> _What needs to be done_:
Within the data, how many lines hold the word "computer"? Answer with nothing but the number.

> _Entries shown_:

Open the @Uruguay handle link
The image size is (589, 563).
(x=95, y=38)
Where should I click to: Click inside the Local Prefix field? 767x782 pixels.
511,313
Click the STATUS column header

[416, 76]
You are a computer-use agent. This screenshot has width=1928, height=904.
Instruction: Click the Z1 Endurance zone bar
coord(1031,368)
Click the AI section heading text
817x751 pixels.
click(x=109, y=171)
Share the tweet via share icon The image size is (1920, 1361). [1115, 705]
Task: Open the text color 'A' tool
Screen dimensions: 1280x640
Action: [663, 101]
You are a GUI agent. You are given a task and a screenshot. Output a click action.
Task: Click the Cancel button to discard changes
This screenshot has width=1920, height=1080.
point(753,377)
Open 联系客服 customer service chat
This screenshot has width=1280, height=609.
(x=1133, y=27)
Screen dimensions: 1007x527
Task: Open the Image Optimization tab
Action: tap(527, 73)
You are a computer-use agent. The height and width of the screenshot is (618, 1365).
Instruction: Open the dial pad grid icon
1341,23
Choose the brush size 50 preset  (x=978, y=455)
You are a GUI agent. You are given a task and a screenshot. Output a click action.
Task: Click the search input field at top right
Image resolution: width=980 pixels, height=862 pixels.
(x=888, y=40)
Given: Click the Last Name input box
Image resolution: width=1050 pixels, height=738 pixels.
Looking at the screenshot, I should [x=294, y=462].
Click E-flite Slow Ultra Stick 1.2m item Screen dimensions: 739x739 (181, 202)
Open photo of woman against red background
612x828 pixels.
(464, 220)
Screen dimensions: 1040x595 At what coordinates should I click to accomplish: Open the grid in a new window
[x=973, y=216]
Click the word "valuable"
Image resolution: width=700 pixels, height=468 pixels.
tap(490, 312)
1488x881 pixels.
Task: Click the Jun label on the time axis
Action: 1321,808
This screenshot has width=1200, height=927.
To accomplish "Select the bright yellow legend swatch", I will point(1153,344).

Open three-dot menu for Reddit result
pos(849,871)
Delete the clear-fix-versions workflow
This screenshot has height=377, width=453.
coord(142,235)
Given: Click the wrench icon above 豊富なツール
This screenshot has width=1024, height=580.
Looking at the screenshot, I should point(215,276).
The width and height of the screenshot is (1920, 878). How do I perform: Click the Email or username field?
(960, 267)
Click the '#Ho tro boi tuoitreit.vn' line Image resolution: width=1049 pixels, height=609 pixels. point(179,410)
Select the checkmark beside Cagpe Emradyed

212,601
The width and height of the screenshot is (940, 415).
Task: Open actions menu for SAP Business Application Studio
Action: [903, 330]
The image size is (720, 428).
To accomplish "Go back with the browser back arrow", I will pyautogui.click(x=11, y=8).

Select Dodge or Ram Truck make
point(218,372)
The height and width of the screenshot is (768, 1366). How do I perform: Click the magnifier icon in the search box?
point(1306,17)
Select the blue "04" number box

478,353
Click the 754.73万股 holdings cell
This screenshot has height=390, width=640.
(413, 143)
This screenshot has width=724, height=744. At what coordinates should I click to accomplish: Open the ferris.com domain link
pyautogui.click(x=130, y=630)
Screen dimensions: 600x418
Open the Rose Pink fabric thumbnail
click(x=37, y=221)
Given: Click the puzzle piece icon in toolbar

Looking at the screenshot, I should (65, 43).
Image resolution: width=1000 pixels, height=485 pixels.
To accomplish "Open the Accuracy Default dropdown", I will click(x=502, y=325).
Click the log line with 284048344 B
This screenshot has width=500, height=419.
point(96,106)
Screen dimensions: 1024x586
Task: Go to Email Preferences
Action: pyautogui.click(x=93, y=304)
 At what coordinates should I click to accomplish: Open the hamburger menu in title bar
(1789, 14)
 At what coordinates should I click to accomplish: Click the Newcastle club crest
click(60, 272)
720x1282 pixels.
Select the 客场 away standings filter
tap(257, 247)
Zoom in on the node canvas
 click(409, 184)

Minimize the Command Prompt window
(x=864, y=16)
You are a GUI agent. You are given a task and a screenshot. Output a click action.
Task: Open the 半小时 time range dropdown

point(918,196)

> _Output for this task_:
2